● **Short task**:
Return word for word the lines of the material below, beginning with the line that contains "Find the location of a particular element. The" and continuing through the end of the material.

● **Records for this task**:
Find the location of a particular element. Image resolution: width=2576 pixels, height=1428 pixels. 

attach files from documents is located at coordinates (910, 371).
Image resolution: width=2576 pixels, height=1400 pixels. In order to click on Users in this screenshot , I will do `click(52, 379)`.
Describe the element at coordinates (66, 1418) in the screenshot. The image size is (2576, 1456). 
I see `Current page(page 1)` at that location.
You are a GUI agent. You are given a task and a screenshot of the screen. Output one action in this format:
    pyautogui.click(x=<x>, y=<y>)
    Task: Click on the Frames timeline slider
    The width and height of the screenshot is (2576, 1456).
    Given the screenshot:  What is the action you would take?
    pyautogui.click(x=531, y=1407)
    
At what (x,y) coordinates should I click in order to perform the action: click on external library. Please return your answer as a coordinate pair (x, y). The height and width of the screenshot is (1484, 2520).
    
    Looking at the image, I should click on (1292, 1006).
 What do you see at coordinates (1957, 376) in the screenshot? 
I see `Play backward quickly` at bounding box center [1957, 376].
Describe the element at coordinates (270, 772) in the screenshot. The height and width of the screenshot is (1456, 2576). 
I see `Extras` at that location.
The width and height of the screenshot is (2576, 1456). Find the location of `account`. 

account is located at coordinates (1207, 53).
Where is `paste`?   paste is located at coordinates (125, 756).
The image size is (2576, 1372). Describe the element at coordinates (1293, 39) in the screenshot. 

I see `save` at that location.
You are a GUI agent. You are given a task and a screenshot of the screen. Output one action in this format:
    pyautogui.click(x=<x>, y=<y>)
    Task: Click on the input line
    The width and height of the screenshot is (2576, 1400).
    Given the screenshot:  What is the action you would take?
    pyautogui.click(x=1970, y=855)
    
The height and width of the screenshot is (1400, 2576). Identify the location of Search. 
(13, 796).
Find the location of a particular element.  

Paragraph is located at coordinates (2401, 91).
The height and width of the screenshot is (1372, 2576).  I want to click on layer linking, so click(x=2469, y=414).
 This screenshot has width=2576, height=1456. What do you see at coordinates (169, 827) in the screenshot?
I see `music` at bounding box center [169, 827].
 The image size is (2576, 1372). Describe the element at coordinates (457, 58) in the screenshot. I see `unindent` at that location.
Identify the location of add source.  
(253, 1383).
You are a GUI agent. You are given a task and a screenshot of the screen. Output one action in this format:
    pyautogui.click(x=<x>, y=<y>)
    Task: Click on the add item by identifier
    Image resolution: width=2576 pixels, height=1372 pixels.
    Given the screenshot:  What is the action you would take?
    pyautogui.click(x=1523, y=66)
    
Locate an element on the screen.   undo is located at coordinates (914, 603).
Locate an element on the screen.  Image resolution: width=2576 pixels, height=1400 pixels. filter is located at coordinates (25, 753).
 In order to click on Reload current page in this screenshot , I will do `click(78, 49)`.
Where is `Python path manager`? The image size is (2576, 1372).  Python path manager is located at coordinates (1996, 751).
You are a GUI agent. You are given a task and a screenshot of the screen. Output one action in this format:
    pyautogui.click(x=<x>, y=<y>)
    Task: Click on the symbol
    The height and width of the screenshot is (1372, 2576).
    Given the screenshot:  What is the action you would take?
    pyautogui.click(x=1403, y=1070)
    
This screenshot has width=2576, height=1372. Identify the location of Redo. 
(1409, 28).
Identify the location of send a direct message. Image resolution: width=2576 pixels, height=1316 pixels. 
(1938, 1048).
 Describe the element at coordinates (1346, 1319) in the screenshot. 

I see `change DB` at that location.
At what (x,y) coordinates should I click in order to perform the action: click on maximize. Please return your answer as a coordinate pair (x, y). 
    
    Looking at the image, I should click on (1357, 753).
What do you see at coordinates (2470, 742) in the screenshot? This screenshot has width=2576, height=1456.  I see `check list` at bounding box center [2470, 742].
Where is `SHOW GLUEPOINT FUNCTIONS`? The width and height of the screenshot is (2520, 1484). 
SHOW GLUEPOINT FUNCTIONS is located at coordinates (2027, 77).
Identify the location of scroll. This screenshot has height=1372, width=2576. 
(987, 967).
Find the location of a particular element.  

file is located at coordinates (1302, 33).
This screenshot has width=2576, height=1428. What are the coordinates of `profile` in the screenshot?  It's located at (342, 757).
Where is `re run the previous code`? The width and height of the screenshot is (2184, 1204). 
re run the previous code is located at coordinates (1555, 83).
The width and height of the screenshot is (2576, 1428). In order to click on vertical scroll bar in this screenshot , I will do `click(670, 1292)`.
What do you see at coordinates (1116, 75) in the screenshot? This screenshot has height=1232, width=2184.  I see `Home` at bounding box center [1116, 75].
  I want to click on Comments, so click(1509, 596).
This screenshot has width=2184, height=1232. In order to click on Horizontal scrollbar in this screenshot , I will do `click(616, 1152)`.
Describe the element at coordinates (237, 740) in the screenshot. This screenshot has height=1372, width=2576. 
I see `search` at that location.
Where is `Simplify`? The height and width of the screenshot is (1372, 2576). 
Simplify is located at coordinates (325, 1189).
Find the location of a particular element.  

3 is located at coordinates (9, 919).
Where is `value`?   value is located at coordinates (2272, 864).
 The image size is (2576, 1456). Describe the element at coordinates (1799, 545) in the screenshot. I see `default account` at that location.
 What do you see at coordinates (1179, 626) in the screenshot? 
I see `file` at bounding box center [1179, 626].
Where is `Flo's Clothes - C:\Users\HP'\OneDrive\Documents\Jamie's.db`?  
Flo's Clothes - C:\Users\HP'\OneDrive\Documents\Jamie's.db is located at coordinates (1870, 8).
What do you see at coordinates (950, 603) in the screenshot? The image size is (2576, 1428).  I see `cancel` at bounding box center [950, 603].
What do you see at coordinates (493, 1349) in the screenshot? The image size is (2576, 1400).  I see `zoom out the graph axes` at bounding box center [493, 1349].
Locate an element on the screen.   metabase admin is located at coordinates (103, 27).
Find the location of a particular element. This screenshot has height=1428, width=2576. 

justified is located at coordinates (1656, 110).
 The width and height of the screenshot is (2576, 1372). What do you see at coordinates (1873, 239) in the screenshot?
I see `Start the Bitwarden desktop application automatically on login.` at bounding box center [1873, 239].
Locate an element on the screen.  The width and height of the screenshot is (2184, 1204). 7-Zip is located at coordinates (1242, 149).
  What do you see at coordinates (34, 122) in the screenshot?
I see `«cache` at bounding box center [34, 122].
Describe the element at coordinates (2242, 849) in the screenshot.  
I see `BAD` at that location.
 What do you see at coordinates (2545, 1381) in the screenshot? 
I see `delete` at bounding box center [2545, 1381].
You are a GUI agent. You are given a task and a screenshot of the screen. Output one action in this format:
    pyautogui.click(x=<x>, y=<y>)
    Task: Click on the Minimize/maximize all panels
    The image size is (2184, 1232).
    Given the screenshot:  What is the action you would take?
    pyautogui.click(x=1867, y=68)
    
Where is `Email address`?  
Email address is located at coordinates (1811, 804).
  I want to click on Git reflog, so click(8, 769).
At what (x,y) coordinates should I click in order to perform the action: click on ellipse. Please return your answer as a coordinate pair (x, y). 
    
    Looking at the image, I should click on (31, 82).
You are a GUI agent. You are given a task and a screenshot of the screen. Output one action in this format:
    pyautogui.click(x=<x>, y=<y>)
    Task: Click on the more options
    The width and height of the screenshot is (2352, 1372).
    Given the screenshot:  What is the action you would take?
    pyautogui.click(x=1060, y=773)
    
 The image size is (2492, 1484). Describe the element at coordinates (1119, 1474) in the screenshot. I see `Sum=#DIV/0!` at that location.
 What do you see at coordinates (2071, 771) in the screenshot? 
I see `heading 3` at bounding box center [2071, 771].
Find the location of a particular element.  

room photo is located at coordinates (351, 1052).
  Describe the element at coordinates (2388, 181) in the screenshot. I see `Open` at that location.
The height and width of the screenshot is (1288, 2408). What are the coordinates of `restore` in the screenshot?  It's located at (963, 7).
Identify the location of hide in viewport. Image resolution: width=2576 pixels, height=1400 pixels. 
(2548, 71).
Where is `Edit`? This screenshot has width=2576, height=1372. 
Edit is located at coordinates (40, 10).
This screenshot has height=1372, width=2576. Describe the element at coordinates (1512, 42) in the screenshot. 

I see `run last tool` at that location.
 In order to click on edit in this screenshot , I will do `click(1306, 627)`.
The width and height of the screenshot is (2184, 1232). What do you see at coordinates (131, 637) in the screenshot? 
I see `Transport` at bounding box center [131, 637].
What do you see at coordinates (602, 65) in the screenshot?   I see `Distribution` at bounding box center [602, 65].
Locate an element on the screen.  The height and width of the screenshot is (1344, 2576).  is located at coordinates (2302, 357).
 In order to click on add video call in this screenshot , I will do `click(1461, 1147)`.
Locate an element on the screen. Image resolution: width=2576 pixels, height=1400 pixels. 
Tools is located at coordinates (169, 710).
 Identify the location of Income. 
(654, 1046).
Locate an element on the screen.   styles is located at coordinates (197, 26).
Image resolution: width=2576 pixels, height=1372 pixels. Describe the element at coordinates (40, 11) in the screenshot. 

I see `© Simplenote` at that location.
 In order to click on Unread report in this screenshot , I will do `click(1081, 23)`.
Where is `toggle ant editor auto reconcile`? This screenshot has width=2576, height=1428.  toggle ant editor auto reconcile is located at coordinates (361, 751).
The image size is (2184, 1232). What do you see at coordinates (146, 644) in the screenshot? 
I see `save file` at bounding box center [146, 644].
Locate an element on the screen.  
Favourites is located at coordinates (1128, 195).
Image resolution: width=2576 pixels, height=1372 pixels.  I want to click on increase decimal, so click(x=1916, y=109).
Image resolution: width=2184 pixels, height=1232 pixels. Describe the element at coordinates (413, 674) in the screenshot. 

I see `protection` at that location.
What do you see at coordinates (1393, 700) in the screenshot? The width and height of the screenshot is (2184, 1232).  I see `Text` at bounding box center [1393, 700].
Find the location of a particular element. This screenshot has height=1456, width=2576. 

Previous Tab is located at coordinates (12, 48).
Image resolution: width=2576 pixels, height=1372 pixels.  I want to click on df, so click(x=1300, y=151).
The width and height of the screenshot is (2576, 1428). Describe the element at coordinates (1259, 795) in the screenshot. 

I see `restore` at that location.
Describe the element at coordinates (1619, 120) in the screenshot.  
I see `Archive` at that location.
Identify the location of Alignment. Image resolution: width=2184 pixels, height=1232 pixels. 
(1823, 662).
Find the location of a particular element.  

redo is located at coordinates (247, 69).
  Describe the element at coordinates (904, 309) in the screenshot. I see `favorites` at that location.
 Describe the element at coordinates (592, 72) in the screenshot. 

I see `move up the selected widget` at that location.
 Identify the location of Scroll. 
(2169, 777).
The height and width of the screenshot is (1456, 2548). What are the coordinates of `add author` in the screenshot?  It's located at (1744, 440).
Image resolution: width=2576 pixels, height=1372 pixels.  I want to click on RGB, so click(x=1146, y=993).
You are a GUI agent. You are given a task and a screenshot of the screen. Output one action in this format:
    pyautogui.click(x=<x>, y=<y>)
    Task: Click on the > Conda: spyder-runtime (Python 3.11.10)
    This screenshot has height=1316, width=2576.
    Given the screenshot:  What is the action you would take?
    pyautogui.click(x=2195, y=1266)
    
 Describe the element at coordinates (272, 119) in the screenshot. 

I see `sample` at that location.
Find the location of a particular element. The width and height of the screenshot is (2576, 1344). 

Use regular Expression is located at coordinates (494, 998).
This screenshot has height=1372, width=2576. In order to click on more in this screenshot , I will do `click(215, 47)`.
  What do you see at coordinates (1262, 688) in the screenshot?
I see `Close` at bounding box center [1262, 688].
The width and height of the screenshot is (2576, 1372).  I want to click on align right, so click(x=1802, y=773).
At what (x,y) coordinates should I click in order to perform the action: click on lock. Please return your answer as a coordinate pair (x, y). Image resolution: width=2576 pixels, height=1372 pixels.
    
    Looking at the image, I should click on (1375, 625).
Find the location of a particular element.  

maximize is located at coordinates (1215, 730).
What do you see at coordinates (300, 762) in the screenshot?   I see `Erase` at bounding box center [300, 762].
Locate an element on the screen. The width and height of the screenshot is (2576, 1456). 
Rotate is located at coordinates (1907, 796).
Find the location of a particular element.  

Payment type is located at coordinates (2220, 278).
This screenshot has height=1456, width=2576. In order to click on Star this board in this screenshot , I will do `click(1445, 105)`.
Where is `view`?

● **Final result**:
Find the location of a particular element. The width and height of the screenshot is (2576, 1344). 

Use regular Expression is located at coordinates (494, 998).
This screenshot has height=1372, width=2576. In order to click on more in this screenshot , I will do `click(215, 47)`.
  What do you see at coordinates (1262, 688) in the screenshot?
I see `Close` at bounding box center [1262, 688].
The width and height of the screenshot is (2576, 1372).  I want to click on align right, so click(x=1802, y=773).
At what (x,y) coordinates should I click in order to perform the action: click on lock. Please return your answer as a coordinate pair (x, y). Image resolution: width=2576 pixels, height=1372 pixels.
    
    Looking at the image, I should click on (1375, 625).
Find the location of a particular element.  

maximize is located at coordinates (1215, 730).
What do you see at coordinates (300, 762) in the screenshot?   I see `Erase` at bounding box center [300, 762].
Locate an element on the screen. The width and height of the screenshot is (2576, 1456). 
Rotate is located at coordinates (1907, 796).
Find the location of a particular element.  

Payment type is located at coordinates (2220, 278).
This screenshot has height=1456, width=2576. In order to click on Star this board in this screenshot , I will do `click(1445, 105)`.
Where is `view`?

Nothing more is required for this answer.